[Stated exercise] Reproduce the passage on life after coming out, given below, from "Which is really" up to and including "worthwhile seldom are.".

[Source passage]
· · · · · · ·
It isn’t a simple process. One reason it is so difficult is because the false self we were constructing wasn’t just meant to fool potential bullies—we were also desperately trying to fool ourselves. That leaves us living in a super-charged imposter syndrome.
It’s not fun. I am deliriously happy with most aspects of my life. I’ve been successful in my career. I have somehow managed to get married to the most capable man in the world (who also happens to be incredibly funny, sweet, kind, smart—as more than one friend has said, he’s awesome and gives great hugs). I have amazing, talented friends.
But…
I’ve been completely out of the closet for just a bit over 28 years, now, and I still occasionally catch myself deflecting and dissembling in certain circumstances. There are still times when I find myself asking why I said something that I know I don’t really agree with or care about, and then realizing it’s on one of those topics—things someone once told me I’m supposed to like because that’s what men are interested in, or something I’m not supposed to like because it’s “girly.”
Which is really wild coming from a guy who was feeling proud of the big sparkly purble rhinestone earrings I’d picked to go with the dangly purple-wires-twisted-into-the-shape-of-steaming-coffee-mug earrings a friend gave me for Christmas; proud because more than one stranger I ran into that day told me that they liked my earrings.
Feelings are, by definition, irrational. One’s identity is a complex combination of feelings, thoughts, memories, and a whole bunch of subconscious supplements. Becoming who we are is an ongoing process of discovery and re-invention. It isn’t easy, but things that are worthwhile seldom are.
Do you have a picture of those earrings?
How’s this?
Wow, that’s a wonderful colour!
Great read. Thank you for sharing. I’m 37, but only a few years out of the closet, and I feel pretty old for a “baby gay”, and I’m gender queer too. I find myself constantly doing things that I argued against previously. I have no good reason, in fact the only reason that exists is bad: that it is something I was trained to act like, or against. Even while I defend people’s and my own right to like and love whatever you want, I find myself rejecting something because I would have been beat up in junior high for liking it. I try to unlearn a little more each day, but it’s embarrassing to admit it each time. Thank you for talking about this.
· · · · · · ·
[Records shown]
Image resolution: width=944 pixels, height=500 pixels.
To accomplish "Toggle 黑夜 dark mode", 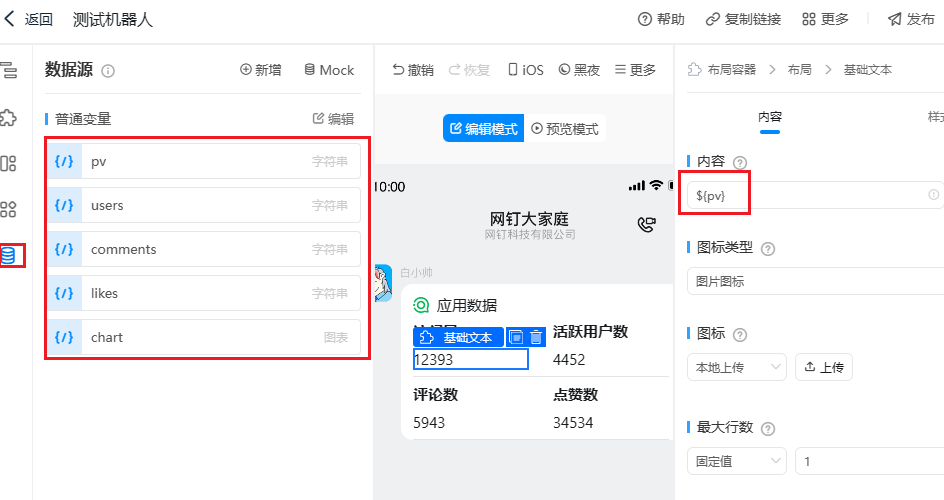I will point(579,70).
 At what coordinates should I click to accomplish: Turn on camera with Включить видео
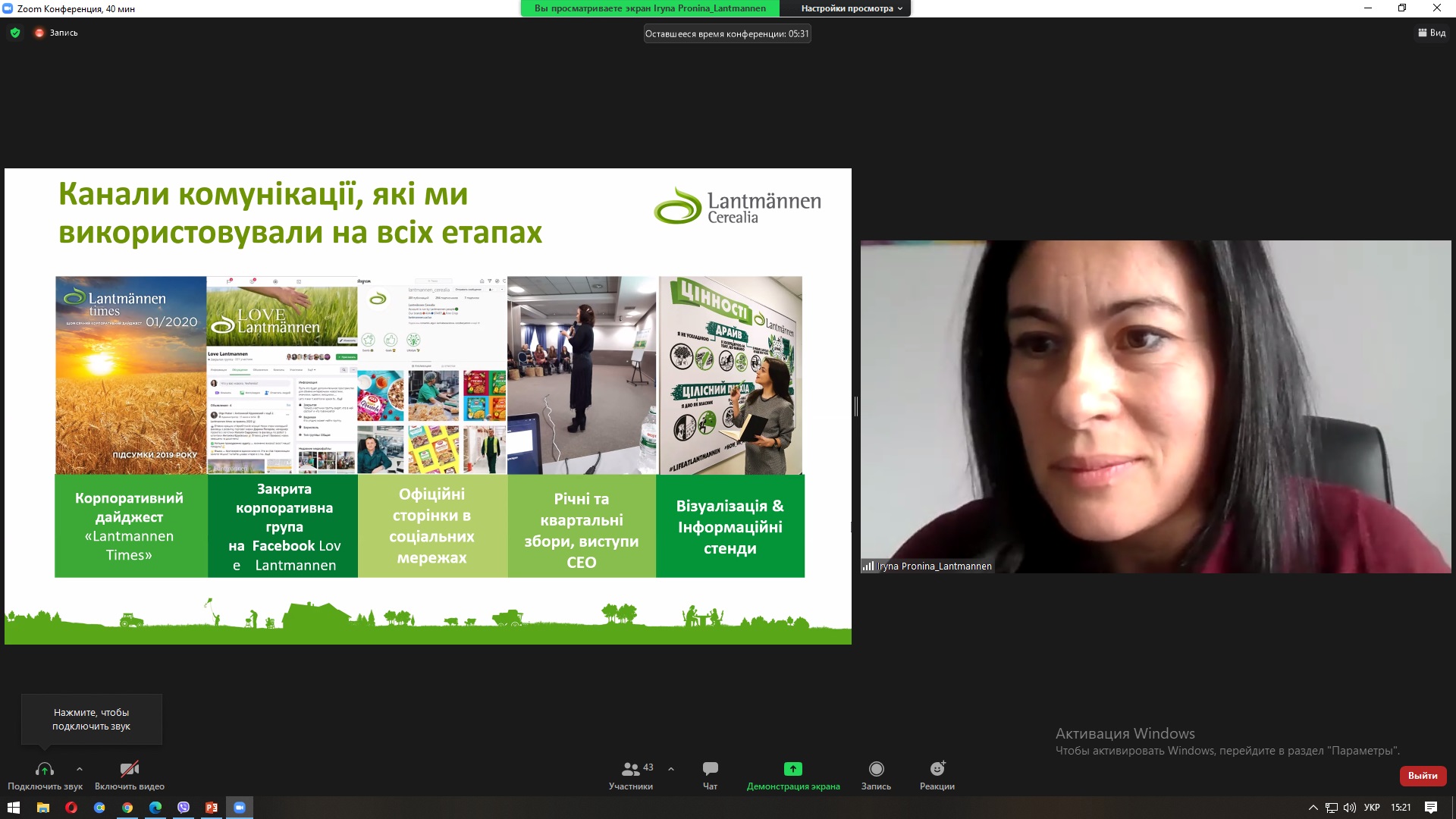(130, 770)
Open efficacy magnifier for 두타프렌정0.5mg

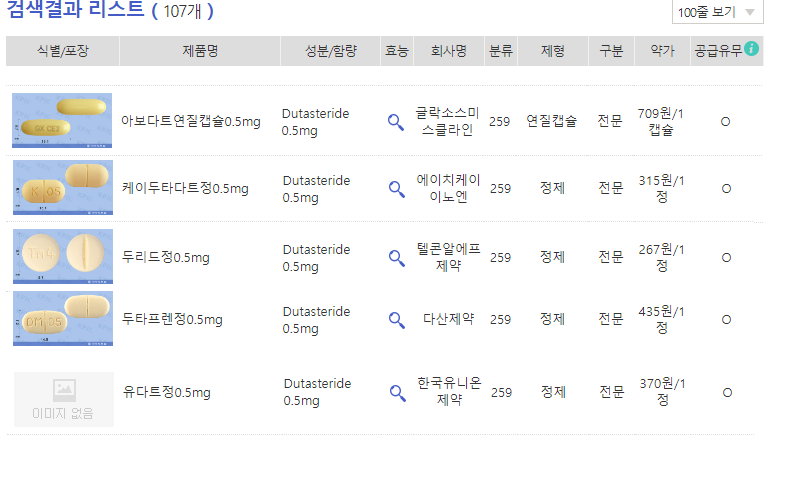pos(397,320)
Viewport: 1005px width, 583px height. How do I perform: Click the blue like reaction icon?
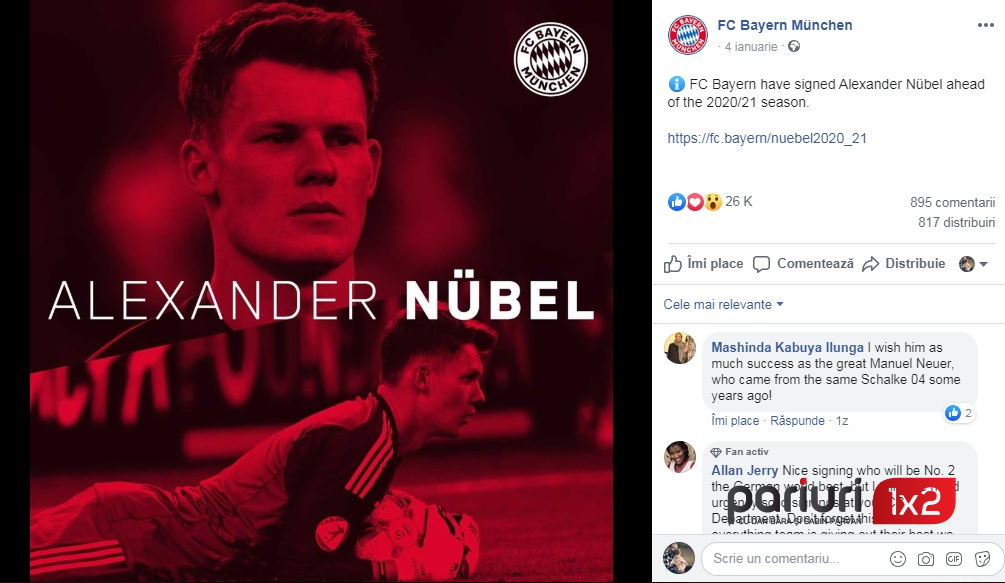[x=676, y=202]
· · · · · · ·
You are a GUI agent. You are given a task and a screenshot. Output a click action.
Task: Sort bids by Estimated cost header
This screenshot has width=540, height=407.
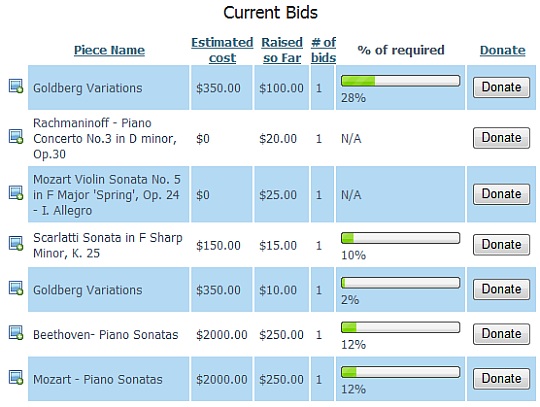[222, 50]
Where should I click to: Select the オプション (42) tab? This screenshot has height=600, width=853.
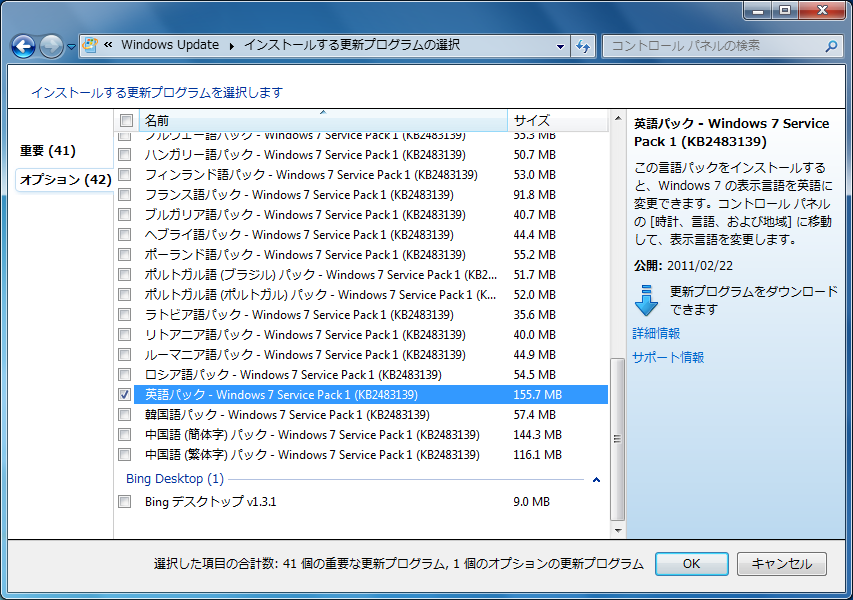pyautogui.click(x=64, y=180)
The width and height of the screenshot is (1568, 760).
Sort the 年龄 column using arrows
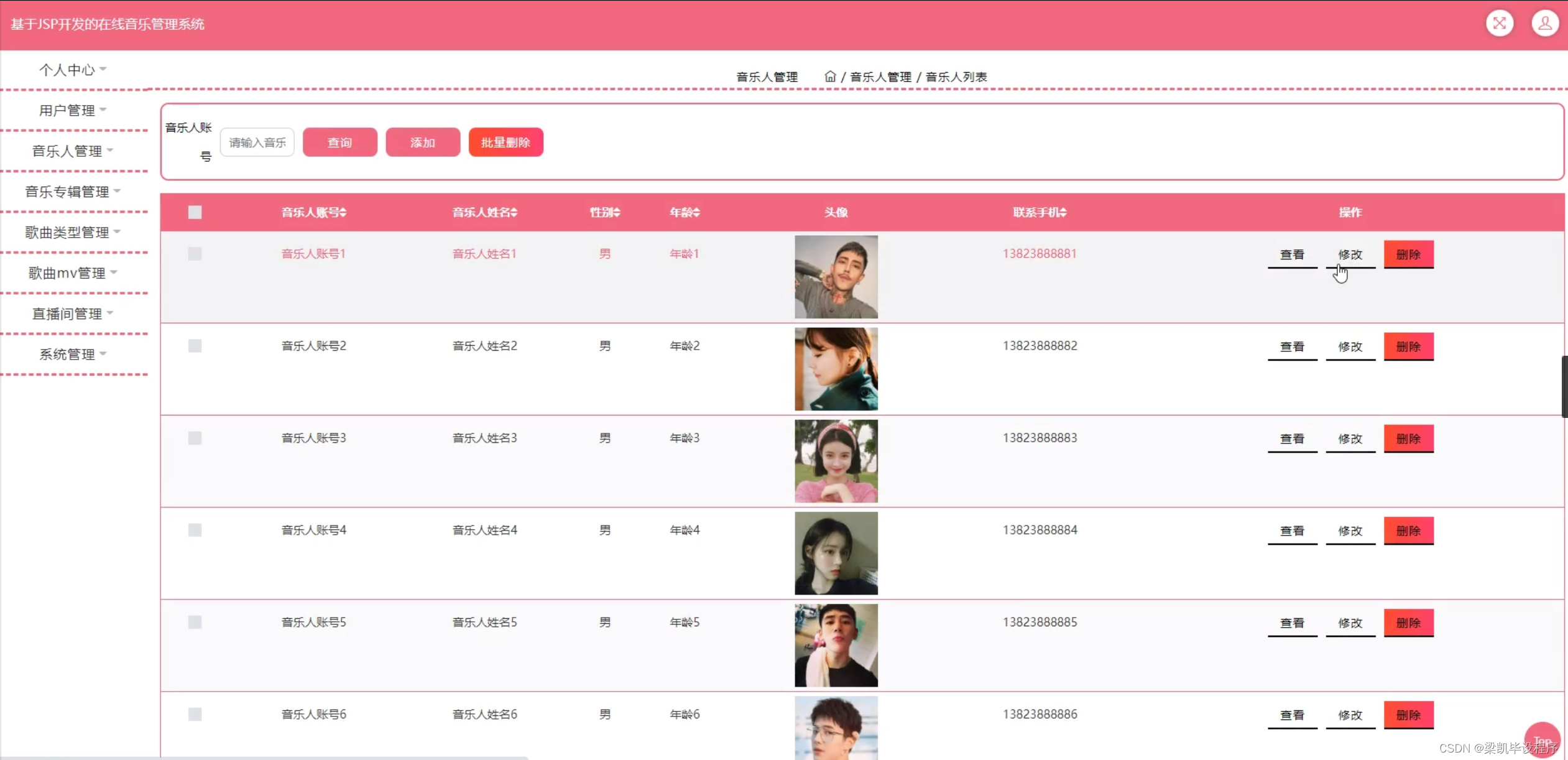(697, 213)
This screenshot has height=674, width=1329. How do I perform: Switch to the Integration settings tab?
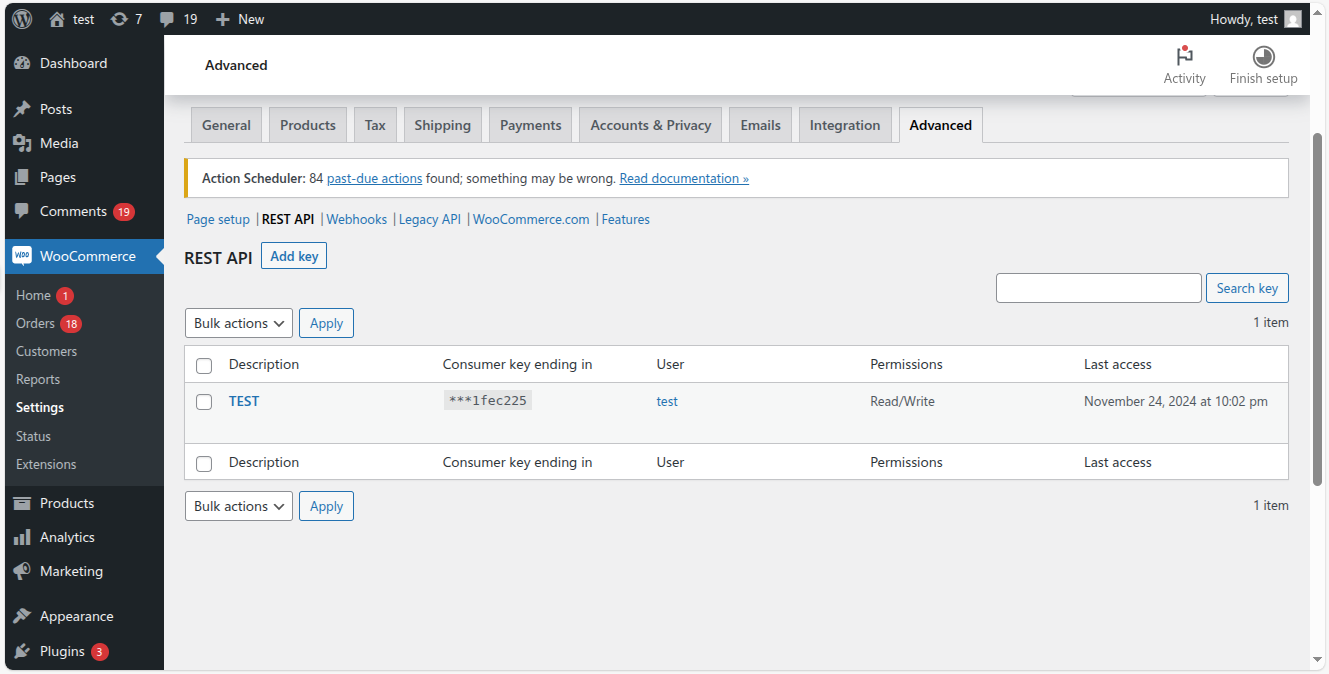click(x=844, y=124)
· · · · · · ·
[Exercise result]
Which is really wild coming from a guy who was feeling proud of the big sparkly purble rhinestone earrings I’d picked to go with the dangly purple-wires-twisted-into-the-shape-of-steaming-coffee-mug earrings a friend gave me for Christmas; proud because more than one stranger I ran into that day told me that they liked my earrings.
Feelings are, by definition, irrational. One’s identity is a complex combination of feelings, thoughts, memories, and a whole bunch of subconscious supplements. Becoming who we are is an ongoing process of discovery and re-invention. It isn’t easy, but things that are worthwhile seldom are.